Trees mysteriously vandalised may pose danger
At least three towering, exotic trees have fallen victim to a mysterious and bizarre act of vandalism that will lead to their slow death - and which could endanger people and property.
The 20-metre tall trees in Siu Lam have fallen victim to ring barking, also known as ring girdling, a practice in which the surface layers of the trunks are stripped away, cutting off the life-supporting phloem that transport nutrients to and from the roots and leaves. The practice is common in rural areas, where it is used to control the growth of trees.
'Ring girdling is [an] ... agonisingly slow way to kill a mature tree,' said Professor Jim Chi-yung from the University of Hong Kong, who warned that the trees could now become a hazard to humans and property as they are likely to die and fall down.
The trees are believed to be swamp mahogany, a species native to eastern Australia, and are located in a densely vegetated area opposite The Castle Bay, a low-rise development at Lok Chui Street. In front of the area is a small, sandy beach facing Lantau Island.
One tree had its bark removed, probably with a saw. The cut is about 2.5cm deep and 5cm wide. The trunks of two other trees had also been cut.
Who carried out the act and why remains a mystery. Many people in rural areas have mastered tree ringing. One theory is that the vandals acted because the trees blocked the view from their properties.
The Tree Management Office under the Development Bureau has said the trees are on private land which is not covered by a tree preservation clause.
The tree killings shocked local residents. One woman, Ann, who did not want her full name disclosed, said: 'It is really bad. How could someone treat nature like this? What was done to the tree is silent killing.'
She said the tree killings were unlikely to be random acts of vandalism, as only one species was targeted.
Ann suspected the fatal damage was inflicted in the week before Typhoon Vicente struck last month, when she saw several men coming out of the bushes with saws.
She said the men were definitely not government officers, as they would normally handle trees sensitively and alert residents when trees were being removed or trimmed.

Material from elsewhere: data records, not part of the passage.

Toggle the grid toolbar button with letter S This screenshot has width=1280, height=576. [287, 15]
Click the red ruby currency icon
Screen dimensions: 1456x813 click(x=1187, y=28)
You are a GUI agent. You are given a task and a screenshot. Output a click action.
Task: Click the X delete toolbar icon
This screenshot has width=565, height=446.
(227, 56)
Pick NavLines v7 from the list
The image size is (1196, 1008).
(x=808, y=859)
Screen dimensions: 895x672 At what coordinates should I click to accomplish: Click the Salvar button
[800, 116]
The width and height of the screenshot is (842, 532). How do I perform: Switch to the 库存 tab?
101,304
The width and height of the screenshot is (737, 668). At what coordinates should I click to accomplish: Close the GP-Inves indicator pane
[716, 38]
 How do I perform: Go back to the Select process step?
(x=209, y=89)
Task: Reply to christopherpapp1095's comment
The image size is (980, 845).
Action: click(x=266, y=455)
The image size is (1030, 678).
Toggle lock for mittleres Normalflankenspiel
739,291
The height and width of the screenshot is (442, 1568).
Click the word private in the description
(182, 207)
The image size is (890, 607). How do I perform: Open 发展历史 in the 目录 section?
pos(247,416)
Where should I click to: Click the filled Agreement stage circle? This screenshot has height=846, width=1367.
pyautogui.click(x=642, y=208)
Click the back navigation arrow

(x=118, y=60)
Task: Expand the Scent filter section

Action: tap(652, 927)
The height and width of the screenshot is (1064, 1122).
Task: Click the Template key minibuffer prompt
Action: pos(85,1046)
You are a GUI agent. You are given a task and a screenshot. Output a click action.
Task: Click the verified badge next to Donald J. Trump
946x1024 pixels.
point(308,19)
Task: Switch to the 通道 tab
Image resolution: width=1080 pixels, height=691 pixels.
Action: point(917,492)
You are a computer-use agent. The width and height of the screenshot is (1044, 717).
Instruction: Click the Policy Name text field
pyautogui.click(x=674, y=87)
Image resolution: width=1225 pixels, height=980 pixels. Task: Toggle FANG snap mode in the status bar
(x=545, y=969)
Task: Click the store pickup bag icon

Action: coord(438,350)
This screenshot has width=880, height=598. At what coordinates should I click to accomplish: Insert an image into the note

Ken So Kwok-yin, chief executive of The Conservancy Association, suspected the killing could be related to the views from some properties.
'The tree might have obstructed [some people's views]. After the tree is ring-barked, they can file a complaint to the government and ask [for it to be] cut down,' he said.
So said there had been a similar case in Hoi Ha in the past, during which at least one damaged tree died in less than three months.